The expected output is exactly the lines below, starting at the line with "Sales (1060, 94)" and ending at the line with "[Facebook] (735, 12)", both included; no other line belongs in it.

------------------------------------------------------------------------

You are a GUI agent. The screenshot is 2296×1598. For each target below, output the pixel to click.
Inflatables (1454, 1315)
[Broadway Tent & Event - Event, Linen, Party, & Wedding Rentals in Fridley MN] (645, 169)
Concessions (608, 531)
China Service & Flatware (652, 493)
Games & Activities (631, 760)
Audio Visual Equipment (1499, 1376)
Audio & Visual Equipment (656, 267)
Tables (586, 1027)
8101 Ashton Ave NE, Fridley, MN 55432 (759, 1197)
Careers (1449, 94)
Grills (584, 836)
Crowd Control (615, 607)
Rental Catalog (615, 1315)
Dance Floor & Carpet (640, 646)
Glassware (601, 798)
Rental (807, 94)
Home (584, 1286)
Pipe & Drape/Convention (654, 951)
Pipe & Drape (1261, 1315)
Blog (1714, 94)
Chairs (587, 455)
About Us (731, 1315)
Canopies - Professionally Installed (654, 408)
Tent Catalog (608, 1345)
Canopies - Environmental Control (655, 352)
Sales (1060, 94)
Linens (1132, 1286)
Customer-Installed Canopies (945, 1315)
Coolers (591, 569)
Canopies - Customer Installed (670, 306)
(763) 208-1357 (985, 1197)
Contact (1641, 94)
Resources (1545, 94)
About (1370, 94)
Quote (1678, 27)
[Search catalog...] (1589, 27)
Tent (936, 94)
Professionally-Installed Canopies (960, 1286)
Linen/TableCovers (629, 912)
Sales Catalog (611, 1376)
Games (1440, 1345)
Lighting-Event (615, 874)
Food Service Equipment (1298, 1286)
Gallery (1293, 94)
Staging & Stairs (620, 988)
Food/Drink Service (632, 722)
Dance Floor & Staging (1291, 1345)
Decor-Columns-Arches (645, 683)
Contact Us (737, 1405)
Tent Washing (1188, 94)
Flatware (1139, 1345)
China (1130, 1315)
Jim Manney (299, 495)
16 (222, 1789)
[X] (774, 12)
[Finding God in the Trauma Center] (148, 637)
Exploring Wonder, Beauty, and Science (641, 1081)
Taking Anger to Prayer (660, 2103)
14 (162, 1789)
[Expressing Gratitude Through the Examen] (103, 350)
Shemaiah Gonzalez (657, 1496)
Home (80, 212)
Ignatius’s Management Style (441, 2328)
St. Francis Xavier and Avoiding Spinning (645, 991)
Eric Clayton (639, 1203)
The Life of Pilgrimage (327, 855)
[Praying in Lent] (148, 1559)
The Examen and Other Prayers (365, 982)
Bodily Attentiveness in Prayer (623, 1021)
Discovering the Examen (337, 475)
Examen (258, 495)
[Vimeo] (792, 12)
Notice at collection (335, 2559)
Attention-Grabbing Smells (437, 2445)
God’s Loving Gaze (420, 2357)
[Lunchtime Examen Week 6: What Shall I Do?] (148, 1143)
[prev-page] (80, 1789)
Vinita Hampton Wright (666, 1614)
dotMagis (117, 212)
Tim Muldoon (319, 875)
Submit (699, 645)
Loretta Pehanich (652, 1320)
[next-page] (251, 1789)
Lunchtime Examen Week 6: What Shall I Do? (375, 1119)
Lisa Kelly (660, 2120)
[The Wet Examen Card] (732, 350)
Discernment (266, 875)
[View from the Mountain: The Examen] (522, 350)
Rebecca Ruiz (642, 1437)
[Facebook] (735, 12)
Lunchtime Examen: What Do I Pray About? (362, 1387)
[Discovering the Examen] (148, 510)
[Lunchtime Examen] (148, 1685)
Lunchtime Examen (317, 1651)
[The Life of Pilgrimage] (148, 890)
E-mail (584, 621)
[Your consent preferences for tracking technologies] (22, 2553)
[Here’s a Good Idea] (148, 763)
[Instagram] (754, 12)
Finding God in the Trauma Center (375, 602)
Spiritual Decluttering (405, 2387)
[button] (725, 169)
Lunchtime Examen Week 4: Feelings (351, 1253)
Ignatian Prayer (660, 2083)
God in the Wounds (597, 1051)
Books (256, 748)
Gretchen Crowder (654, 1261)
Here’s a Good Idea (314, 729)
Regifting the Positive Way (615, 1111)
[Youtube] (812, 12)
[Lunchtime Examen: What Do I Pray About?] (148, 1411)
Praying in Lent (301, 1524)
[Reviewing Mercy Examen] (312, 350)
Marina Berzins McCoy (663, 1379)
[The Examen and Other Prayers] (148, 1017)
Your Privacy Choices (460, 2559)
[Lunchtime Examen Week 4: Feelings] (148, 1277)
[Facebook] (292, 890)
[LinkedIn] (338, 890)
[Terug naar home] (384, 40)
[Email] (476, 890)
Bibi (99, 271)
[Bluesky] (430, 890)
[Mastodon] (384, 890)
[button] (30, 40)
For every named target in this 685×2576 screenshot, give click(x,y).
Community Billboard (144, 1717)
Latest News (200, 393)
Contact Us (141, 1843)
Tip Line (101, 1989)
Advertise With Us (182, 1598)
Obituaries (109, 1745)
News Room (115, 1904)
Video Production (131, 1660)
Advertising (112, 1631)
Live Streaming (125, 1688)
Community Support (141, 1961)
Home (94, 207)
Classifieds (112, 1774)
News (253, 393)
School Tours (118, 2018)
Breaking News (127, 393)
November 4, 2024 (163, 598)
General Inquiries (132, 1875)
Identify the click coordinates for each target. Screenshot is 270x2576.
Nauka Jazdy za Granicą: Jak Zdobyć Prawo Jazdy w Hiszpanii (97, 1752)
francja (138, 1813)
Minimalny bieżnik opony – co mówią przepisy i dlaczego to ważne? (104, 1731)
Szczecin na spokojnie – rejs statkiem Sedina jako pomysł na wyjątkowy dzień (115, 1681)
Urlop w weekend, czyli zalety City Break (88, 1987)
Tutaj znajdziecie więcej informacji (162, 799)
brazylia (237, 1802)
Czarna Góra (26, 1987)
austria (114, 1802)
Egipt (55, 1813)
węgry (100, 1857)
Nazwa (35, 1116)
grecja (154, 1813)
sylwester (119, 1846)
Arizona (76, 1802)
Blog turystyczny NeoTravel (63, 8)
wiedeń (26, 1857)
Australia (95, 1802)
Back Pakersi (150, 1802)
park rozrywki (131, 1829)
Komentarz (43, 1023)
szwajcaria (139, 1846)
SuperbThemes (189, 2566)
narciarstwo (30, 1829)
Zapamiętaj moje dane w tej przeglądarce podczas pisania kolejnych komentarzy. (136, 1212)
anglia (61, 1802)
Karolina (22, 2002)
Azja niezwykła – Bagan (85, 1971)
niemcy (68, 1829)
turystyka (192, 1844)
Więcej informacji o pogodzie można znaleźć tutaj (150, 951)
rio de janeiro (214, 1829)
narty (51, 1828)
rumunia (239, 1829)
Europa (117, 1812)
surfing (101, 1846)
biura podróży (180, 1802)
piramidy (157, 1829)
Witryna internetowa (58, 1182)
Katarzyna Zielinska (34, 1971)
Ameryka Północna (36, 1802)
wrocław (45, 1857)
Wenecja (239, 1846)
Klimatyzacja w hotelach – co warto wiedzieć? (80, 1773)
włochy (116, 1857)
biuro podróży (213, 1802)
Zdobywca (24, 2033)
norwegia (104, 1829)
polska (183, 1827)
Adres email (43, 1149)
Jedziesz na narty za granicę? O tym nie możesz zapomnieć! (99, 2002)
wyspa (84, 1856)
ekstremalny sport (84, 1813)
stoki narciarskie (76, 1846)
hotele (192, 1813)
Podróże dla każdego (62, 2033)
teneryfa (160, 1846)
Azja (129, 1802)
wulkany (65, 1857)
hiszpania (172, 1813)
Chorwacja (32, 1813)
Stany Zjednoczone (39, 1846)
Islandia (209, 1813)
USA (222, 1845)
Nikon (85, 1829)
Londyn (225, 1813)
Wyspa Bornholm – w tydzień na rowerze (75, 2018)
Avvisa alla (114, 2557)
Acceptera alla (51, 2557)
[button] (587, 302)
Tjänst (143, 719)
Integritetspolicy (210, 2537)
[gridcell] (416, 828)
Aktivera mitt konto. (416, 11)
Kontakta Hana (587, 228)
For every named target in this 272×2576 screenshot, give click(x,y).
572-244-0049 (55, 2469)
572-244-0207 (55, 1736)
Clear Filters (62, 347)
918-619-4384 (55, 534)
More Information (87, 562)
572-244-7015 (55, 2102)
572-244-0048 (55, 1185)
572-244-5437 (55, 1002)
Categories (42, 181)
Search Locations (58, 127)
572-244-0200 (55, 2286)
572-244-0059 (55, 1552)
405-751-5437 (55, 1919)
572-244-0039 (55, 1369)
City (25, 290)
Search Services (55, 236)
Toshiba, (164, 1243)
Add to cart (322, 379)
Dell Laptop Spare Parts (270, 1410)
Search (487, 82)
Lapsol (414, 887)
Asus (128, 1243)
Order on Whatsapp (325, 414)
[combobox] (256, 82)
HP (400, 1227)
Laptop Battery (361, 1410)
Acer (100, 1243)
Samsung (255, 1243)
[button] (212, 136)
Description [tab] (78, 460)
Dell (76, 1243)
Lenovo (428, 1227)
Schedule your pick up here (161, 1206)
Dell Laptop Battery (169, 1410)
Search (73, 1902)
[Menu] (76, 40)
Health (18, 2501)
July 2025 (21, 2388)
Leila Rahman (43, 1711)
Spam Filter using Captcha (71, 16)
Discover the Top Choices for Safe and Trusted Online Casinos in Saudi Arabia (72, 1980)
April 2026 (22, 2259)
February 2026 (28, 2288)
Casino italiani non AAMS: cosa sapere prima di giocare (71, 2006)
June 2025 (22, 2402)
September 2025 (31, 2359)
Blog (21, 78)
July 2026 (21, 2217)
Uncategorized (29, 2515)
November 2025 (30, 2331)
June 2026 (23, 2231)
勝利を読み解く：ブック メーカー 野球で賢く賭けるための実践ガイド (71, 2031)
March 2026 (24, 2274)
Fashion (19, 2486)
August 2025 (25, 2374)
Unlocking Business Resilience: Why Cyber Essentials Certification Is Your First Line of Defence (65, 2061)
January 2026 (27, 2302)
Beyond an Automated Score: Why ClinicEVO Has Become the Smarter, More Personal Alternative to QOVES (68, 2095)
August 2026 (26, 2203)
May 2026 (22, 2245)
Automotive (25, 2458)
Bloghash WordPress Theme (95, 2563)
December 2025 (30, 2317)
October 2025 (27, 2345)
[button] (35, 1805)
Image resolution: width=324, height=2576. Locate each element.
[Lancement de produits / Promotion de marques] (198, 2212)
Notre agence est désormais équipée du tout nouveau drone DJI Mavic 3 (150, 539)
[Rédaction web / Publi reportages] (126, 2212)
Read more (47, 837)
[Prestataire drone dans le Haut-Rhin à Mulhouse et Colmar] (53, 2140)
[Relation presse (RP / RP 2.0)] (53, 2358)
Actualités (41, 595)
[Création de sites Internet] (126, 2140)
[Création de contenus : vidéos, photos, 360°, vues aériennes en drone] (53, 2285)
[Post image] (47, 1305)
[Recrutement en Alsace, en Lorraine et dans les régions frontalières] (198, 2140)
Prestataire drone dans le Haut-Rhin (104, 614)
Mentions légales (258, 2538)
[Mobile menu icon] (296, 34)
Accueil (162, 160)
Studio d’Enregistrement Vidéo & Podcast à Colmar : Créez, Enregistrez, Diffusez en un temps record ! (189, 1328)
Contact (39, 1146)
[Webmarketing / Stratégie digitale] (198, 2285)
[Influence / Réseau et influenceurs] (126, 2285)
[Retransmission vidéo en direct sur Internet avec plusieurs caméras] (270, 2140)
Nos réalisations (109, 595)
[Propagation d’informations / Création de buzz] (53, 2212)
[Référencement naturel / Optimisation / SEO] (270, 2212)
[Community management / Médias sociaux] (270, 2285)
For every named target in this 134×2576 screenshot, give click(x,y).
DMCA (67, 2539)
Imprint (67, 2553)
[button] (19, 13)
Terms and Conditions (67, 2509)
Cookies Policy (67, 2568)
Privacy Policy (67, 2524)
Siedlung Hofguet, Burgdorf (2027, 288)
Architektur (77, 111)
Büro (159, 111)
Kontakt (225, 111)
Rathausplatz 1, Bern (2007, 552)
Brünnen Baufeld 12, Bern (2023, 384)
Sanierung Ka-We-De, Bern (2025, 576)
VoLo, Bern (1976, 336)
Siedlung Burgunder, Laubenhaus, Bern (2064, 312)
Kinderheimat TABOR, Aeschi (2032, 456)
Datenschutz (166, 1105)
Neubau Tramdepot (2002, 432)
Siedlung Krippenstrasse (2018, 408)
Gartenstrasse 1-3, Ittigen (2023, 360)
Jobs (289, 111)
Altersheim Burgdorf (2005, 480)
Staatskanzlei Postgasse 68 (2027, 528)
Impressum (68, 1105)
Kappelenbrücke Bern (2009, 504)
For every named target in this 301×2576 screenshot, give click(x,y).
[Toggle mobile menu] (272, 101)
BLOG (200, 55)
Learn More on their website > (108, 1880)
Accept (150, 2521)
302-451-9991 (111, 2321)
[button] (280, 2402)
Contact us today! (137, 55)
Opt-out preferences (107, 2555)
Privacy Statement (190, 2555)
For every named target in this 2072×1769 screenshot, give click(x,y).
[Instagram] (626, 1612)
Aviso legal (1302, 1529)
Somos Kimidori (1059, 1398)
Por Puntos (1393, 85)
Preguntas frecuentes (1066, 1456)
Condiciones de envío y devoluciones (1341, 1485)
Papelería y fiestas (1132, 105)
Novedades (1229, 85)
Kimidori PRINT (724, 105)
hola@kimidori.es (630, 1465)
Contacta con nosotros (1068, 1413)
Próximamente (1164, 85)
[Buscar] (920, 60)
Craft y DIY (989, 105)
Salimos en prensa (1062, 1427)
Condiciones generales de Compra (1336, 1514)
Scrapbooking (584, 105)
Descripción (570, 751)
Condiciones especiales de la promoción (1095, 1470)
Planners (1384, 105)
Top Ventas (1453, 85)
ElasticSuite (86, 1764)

------------------------------------------------------------------------

Answer section —
Sales (1060, 94)
Linens (1132, 1286)
Customer-Installed Canopies (945, 1315)
Coolers (591, 569)
Canopies - Customer Installed (670, 306)
(763) 208-1357 (985, 1197)
Contact (1641, 94)
Resources (1545, 94)
About (1370, 94)
Quote (1678, 27)
[Search catalog...] (1589, 27)
Tent (936, 94)
Professionally-Installed Canopies (960, 1286)
Linen/TableCovers (629, 912)
Sales Catalog (611, 1376)
Games (1440, 1345)
Lighting-Event (615, 874)
Food Service Equipment (1298, 1286)
Gallery (1293, 94)
Staging & Stairs (620, 988)
Food/Drink Service (632, 722)
Dance Floor & Staging (1291, 1345)
Decor-Columns-Arches (645, 683)
Contact Us (737, 1405)
Tent Washing (1188, 94)
Flatware (1139, 1345)
China (1130, 1315)
Jim Manney (299, 495)
16 (222, 1789)
[X] (774, 12)
[Finding God in the Trauma Center] (148, 637)
Exploring Wonder, Beauty, and Science (641, 1081)
Taking Anger to Prayer (660, 2103)
14 (162, 1789)
[Expressing Gratitude Through the Examen] (103, 350)
Shemaiah Gonzalez (657, 1496)
Home (80, 212)
Ignatius’s Management Style (441, 2328)
St. Francis Xavier and Avoiding Spinning (645, 991)
Eric Clayton (639, 1203)
The Life of Pilgrimage (327, 855)
[Praying in Lent] (148, 1559)
The Examen and Other Prayers (365, 982)
Bodily Attentiveness in Prayer (623, 1021)
Discovering the Examen (337, 475)
Examen (258, 495)
[Vimeo] (792, 12)
Notice at collection (335, 2559)
Attention-Grabbing Smells (437, 2445)
God’s Loving Gaze (420, 2357)
[Lunchtime Examen Week 6: What Shall I Do?] (148, 1143)
[prev-page] (80, 1789)
Vinita Hampton Wright (666, 1614)
dotMagis (117, 212)
Tim Muldoon (319, 875)
Submit (699, 645)
Loretta Pehanich (652, 1320)
[next-page] (251, 1789)
Lunchtime Examen Week 6: What Shall I Do? (375, 1119)
Lisa Kelly (660, 2120)
[The Wet Examen Card] (732, 350)
Discernment (266, 875)
[View from the Mountain: The Examen] (522, 350)
Rebecca Ruiz (642, 1437)
[Facebook] (735, 12)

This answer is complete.